#### [Problem requirements]
Please lay out every one of the records below as a Markdown table with two columns, Row and Record line, giving each nonblank line its own numbered row and leaving out blank lines.

#### [Supplied entries]

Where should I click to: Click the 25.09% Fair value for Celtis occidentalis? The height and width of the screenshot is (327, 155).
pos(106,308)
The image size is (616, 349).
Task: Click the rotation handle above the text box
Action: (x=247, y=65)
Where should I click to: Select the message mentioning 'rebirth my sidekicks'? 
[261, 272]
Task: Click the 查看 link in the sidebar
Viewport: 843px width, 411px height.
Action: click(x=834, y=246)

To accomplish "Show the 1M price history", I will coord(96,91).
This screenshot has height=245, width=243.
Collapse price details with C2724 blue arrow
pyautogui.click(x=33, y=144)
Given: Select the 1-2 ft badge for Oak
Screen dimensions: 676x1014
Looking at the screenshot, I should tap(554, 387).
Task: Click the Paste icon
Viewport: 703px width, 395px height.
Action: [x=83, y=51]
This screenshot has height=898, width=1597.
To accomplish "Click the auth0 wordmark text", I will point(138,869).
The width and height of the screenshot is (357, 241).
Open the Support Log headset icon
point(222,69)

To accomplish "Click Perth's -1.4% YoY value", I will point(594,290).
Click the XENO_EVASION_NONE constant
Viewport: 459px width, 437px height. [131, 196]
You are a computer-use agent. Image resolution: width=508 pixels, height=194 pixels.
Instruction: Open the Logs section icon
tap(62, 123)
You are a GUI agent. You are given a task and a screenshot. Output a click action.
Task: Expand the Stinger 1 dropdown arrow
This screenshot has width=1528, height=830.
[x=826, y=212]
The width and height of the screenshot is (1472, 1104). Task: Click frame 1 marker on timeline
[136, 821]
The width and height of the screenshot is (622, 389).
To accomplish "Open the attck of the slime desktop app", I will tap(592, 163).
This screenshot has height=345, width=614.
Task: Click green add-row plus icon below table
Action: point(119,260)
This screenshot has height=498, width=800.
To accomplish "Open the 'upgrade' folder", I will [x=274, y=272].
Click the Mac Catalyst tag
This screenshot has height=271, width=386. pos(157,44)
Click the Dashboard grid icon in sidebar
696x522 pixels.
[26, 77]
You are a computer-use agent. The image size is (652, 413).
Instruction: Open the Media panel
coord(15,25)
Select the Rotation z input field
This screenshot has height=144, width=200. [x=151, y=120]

#### [Written solution]
| Row | Record line |
|---|---|
| 1 | Where should I click to: Click the 25.09% Fair value for Celtis occidentalis? The height and width of the screenshot is (327, 155). |
| 2 | pos(106,308) |
| 3 | The image size is (616, 349). |
| 4 | Task: Click the rotation handle above the text box |
| 5 | Action: (x=247, y=65) |
| 6 | Where should I click to: Select the message mentioning 'rebirth my sidekicks'?  |
| 7 | [261, 272] |
| 8 | Task: Click the 查看 link in the sidebar |
| 9 | Viewport: 843px width, 411px height. |
| 10 | Action: click(x=834, y=246) |
| 11 | To accomplish "Show the 1M price history", I will coord(96,91). |
| 12 | This screenshot has height=245, width=243. |
| 13 | Collapse price details with C2724 blue arrow |
| 14 | pyautogui.click(x=33, y=144) |
| 15 | Given: Select the 1-2 ft badge for Oak |
| 16 | Screen dimensions: 676x1014 |
| 17 | Looking at the screenshot, I should tap(554, 387). |
| 18 | Task: Click the Paste icon |
| 19 | Viewport: 703px width, 395px height. |
| 20 | Action: [x=83, y=51] |
| 21 | This screenshot has height=898, width=1597. |
| 22 | To accomplish "Click the auth0 wordmark text", I will point(138,869). |
| 23 | The width and height of the screenshot is (357, 241). |
| 24 | Open the Support Log headset icon |
| 25 | point(222,69) |
| 26 | To accomplish "Click Perth's -1.4% YoY value", I will point(594,290). |
| 27 | Click the XENO_EVASION_NONE constant |
| 28 | Viewport: 459px width, 437px height. [131, 196] |
| 29 | You are a computer-use agent. Image resolution: width=508 pixels, height=194 pixels. |
| 30 | Instruction: Open the Logs section icon |
| 31 | tap(62, 123) |
| 32 | You are a GUI agent. You are given a task and a screenshot. Output a click action. |
| 33 | Task: Expand the Stinger 1 dropdown arrow |
| 34 | This screenshot has width=1528, height=830. |
| 35 | [x=826, y=212] |
| 36 | The width and height of the screenshot is (1472, 1104). Task: Click frame 1 marker on timeline |
| 37 | [136, 821] |
| 38 | The width and height of the screenshot is (622, 389). |
| 39 | To accomplish "Open the attck of the slime desktop app", I will tap(592, 163). |
| 40 | This screenshot has height=345, width=614. |
| 41 | Task: Click green add-row plus icon below table |
| 42 | Action: point(119,260) |
| 43 | This screenshot has height=498, width=800. |
| 44 | To accomplish "Open the 'upgrade' folder", I will [x=274, y=272]. |
| 45 | Click the Mac Catalyst tag |
| 46 | This screenshot has height=271, width=386. pos(157,44) |
| 47 | Click the Dashboard grid icon in sidebar |
| 48 | 696x522 pixels. |
| 49 | [26, 77] |
| 50 | You are a computer-use agent. The image size is (652, 413). |
| 51 | Instruction: Open the Media panel |
| 52 | coord(15,25) |
| 53 | Select the Rotation z input field |
| 54 | This screenshot has height=144, width=200. [x=151, y=120] |